Despedia-se dos padrinhos e advertia-os para que ensinassem a fé ao afilhado23.
Dava-se assim por concluído o ritual do batismo.
Não obstante a publicação do manual de Évora (1528) ser mais tardia do que a
dos de Braga e Coimbra, demonstra que seguiu mais fielmente o ritual do batismo
do Missal de Mateus24. No que ao batismo diz respeito, mesmo sendo o manual de
Évora bastante semelhante aos manuais de Braga e Coimbra, foi-nos possível
detetar diferenças25.
Vejamos a primeira fase do ritual. Enquanto que os manuais de Braga e Coimbra
apenas aludiam ao exorcismo do sal, Évora acrescentava ao exorcismo uma bênção
'Benedic omnipotens deus hanc creaturam salis ' como exigia o Missal de
Mateus26. E, logo após a colocação do sal, era requerido um simples sinal da
cruz na testa da criança, ao passo que em Braga e Coimbra se requeriam dois
sinais intercalados entre as orações27. Na transição do rito de separação para
a fase liminar e, seguindo mais uma vez o Missal de Mateus, o manual de Évora
apresentava um outro panorama. Impunha ao sacerdote que, antes de entrar na
igreja, colocasse a mão direita sobre a criança e que proferisse o Pater
Nostere o Credo in Deum, substituindo o Ave Maria por uma pequena oração para
que a bênção de Deus alcançasse o pequeno e o levasse à vida eterna; ao não
mencionar os padrinhos, o manual de Évora dá a entender que não acompanhavam o
sacerdote nestas orações28.
A segunda fase da celebração também registava algumas diferenças. É no manual
de Évora (e também no Missal de Mateus) que entendemos particularmente como se
efetuava a abertura dos sentidos. A intenção era a mesma que em Braga e
Coimbra, não se descurando a saliva para tal efeito. Contudo, o manual de Évora
realçava particularmente a orelha esquerda; ao murmurar-lhe, o diabo fugiria e
os restantes orifícios destapar-se-iam para Deus29. Outro aspeto a assinalar
era a forma como em Évora se exorcizava a pia batismal. Distanciando-se desta
vez da sua fonte de inspiração, isto é, do Missal de Mateus e, por conseguinte,
também dos manuais das dioceses de Braga e Coimbra que, neste aspeto, seguiam
com mais rigor a fonte francesa, Évora optou em alguns momentos por outro rumo.

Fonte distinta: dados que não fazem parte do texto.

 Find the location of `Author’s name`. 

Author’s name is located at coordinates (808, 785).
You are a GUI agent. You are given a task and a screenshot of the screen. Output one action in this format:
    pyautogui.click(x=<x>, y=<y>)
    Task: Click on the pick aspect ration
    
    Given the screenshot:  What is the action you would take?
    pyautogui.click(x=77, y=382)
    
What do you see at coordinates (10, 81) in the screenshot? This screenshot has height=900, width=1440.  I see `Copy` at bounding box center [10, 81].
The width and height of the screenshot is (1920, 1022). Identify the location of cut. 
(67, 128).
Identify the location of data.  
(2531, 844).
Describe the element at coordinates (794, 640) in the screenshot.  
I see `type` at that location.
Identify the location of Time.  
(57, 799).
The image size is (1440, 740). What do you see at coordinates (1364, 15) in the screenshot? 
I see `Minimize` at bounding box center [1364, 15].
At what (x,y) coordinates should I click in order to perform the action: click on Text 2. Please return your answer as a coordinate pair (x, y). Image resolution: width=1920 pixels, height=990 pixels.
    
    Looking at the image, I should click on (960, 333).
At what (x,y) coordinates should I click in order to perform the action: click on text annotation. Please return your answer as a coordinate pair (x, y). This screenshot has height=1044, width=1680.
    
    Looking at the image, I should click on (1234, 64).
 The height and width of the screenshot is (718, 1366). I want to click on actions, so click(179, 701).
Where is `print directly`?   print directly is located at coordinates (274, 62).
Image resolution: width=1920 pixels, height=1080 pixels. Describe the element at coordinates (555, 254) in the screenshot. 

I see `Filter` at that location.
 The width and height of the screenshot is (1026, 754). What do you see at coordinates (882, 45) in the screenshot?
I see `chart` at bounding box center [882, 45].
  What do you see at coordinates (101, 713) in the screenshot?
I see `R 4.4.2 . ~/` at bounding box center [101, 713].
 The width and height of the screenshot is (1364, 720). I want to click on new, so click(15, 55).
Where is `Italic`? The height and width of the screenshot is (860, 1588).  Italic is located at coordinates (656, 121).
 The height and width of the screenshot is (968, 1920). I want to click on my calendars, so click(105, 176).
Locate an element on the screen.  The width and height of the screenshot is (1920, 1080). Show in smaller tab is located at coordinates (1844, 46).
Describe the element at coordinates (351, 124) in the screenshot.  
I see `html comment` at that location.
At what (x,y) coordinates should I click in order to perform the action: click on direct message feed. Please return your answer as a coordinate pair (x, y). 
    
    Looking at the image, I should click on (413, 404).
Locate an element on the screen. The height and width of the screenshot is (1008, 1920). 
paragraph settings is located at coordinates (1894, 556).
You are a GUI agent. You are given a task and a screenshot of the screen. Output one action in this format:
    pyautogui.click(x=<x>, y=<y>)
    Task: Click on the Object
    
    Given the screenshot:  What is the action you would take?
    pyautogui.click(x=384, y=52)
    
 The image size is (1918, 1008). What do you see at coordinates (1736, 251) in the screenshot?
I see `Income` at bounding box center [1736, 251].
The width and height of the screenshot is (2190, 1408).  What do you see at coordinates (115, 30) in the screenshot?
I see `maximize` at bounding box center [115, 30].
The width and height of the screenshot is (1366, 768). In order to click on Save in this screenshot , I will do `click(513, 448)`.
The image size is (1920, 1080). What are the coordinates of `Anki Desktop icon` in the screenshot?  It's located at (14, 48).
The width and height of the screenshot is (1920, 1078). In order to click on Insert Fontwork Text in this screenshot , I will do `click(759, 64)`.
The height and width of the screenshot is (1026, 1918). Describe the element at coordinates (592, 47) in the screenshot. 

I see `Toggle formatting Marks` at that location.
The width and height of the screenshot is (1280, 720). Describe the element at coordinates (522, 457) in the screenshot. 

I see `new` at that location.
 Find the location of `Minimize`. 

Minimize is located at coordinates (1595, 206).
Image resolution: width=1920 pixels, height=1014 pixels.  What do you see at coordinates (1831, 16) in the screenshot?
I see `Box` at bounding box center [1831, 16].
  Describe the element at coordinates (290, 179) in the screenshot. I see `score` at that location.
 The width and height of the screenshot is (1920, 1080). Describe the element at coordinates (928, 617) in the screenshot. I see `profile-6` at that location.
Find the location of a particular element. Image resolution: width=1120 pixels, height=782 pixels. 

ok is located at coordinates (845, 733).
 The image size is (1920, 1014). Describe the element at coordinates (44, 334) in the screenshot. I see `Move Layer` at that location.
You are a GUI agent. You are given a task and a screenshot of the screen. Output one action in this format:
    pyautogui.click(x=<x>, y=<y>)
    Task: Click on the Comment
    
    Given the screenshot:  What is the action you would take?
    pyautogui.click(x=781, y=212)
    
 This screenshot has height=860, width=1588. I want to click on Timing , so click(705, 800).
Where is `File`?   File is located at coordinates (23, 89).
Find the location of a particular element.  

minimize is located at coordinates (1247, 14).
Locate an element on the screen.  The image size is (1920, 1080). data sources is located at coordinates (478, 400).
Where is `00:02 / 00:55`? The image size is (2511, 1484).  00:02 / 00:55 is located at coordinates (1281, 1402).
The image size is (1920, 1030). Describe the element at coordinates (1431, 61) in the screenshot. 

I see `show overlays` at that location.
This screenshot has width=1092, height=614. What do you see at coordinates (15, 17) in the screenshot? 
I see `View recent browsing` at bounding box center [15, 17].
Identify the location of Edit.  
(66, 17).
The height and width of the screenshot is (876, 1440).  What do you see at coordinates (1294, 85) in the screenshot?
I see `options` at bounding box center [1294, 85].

Ao invés das duas dioceses referidas, cujos rituais determinavam que o
sacerdote revolvesse a água batismal por duas vezes, Évora alargou para três o
número de revolvimentos, decretando que depois fosse marcada com três cruzes.
Não obstante as três corresponderem ao momento em que se aconselhava que o
ministro mudasse o tom de voz, soprasse sobre a água e nela inserisse um círio
aceso, as determinações do manual de Évora voltavam a demarcar-se no momento da
colocação dos óleos; Évora apenas prescrevia que se deitasse o óleo do crisma
na água batismal30.
Só na terceira etapa da celebração é que os três manuais (assim como o Missal
de Mateus) voltam a ser semelhantes entre si. Uma outra semelhança visível nas
quatro fontes às quais temos vindo a dar atenção é o ritual do batismo dos
mininos e das mininas. Idêntico para os dois sexos, nenhum manual
apresentou alguma manifestação de desigualdade, quer nas orações quer nos
gestos inerentes à administração deste sacramento. Sandy Bardsley notou que
havia uma diferença de tratamento na cerimónia do batismo medieval no momento
em que o sacerdote colocava os bebés do sexo masculino do seu lado direito
(considerado o lado sagrado e importante) e os do sexo feminino do seu lado
esquerdo31. No caso dos referidos manuais portugueses, a única diferença que o
manual de Braga estabelece no que toca ao modo de batizar dos dois sexos é
evitar um engano discursivo; assim, no título desse manual encontramos a
seguinte explicação: Neste breue manual [ ] se contem dous baptismos huum pera
ho macho et outro pera ha femea cada huum de per se [ ] de maneira que nenhum
sacerdote pode errar no mudar do latim32; ou seja, o que estava em causa era
garantir a validade do sacramento, diferenciando entre rapazes e raparigas no
texto proferido pelo padre.
Em suma, a confrontação das prescrições relativas à cerimónia batismal nos
referidos três costumes vem apenas provar que, ainda em pleno século XVI, se
seguia uma fonte medieval. Braga e Coimbra de uma forma mais frugal e Évora de
uma forma mais evidente. No entanto, sabemos que uma edição do manual
bracarense, impressa em 1496, reproduziu na íntegra o Missal de Mateusno que ao
batismo dizia respeito, suprimindo apenas duas orações da fonte galicana que,
por repetidas, foram dispensadas33. E se o manual bracarense de 1496 exerceu
influência noutras dioceses como as do Porto ou Viseu, quem sabe se o ritual do
batismo segundo o Missal de Mateus não foi celebrado de forma semelhante
noutras dioceses do reino34?
Se foi o caso, então foi apenas na segunda metade do século XVI que o Missal de
Mateus ganhou concorrência com a chegada dos bautistérios, que propuseram novas
formasrituais35. No nosso entender, o Bautisteiro romão editado por Germão
Galharde em 1560 revela sinais evidentes de tendência reformista: diminuiu o
número de insuflações para uma, limitou o sinal da cruz para uma singela
aplicação no peito e testa, omitiu a ladainha, e reduziu os exorcismos da pia
batismal (revolvimentos, círio, etc.) a um mero derramamento do óleo do crisma
na água batismal36. Houve, neste Bautisteiro, uma intenção de simplificar toda
a gestualidade associada ao ritual do batismo, talvez para resguardar o
sacramento das críticas protestantes, como luteranas e calvinistas, que
acusavam a Igreja romana de conferir ao batismo uma força mágica37.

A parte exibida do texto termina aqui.